I concur with the essence of what the author has written, but wish to take issue with the specific content she writes regarding disabled people.

'Kaarina' writes, "A disabled minister of disability, for example, could better understand issues facing people with disabilities. Someone who's been on incapacity benefits has a greater understanding of how the benefit system needs changing."

I would argue that this argument is built upon the preconception that all people who have difficulties getting paid work on account of disability are on Incapacity Benefit. That is not the case.

I had been on unemployment related benefits for over two decades when I was appointed Green Party of England & Wales Disability Spokesperson. From the perspective of being a working-life long volunteer with a disability, the Green Party of England & Wales acknowledged that I have much to contribute to the welfare reform debate; I had long experience of how social and economic procedures and methods disable jobseekers with impairments, and yet how some impairments are really cultural constructs in themselves. Eg, slower learners can help other slower learners better than faster learners can, because slower learners may have greater affinity with other slower learners at a basic skills for adults level.

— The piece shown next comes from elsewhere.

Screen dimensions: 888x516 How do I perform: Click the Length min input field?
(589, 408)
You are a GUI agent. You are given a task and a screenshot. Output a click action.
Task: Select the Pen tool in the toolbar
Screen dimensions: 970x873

I am on Employment & Support Allowance [ESA] that has been reinstated after a written appeal from my Vocational Support Adviser [VSA] against 'Atos Medical Services' awarding me zero eligibility points on all criteria. The 'Examining Medical Practitioner' had not read the supporting letter from my VSA regarding my March 2009 application for ESA after I realised that I could no longer live on the increasingly punitive and derisory Jobseekers Allowance conditions.

On ESA, I look forward to greater opportunities to inch my way into paid work via a greater 'earnings disregard' than the £5 per week 'earnings disregard' that has attached itself to jobseeker benefits since 1988! Some mental health difficulties are largely healthy responses to a dysfunctional system, I would argue. While awaiting the result of my most recent interview for a paid job, I had a bulimic attack in response to the "Could this be the big break" anxiety I experienced. I find the process of building up relationships with learners in my ICT coaching volunteer role a far easier means of demonstrating excellence than formal job application processes will allow.

That companies like Atos have been commissioned to implement the Government's welfare reform agenda should be regarded as a cause for great concern. They and their like are motivated purely by profit and have little or no empathy for disabled people. TV programmes like 'Benefit Busters' on Channel 4 add to the stigmatising of benefit claimants, and show contempt by the 'service provider' for such a colonised grouping of 'participants'. (I know from previous experience that A4e's idea of 'confidentiality' forbids 'beneficiaries' [sic] of its New Deal Intensive Activities Period from taking induction materials off premises to peruse at the 'beneficary's' leisure!)

The system needs its head and heart examined, and the Green Party of England & Wales is onto the case. 'Writing off workfare: for a Green New Deal, not the flexible New Deal' is the Green Party response to the Welfare Reform Green Paper. 'Writing off workfare' can be downloaded from the Green Party website and is now included at the British Library. It includes a case study based on interview with the single mother of a disabled teenage daughter. Follow-up publications have been hampered by the conditions of playing catch-up with an empire-like government that abuses its dominance and sets about colonising and commoditising economically vulnerable subjects to the benefit of corporate capital. (Disabled people, their parents and carers, often have their hands tied in day-to-day living that is underfunded.)

Yet the Green Party's welfare reform agenda is qualitatively worlds apart from that of those who have no concern for people living together harmoniously, or planetary sustainability and social justice.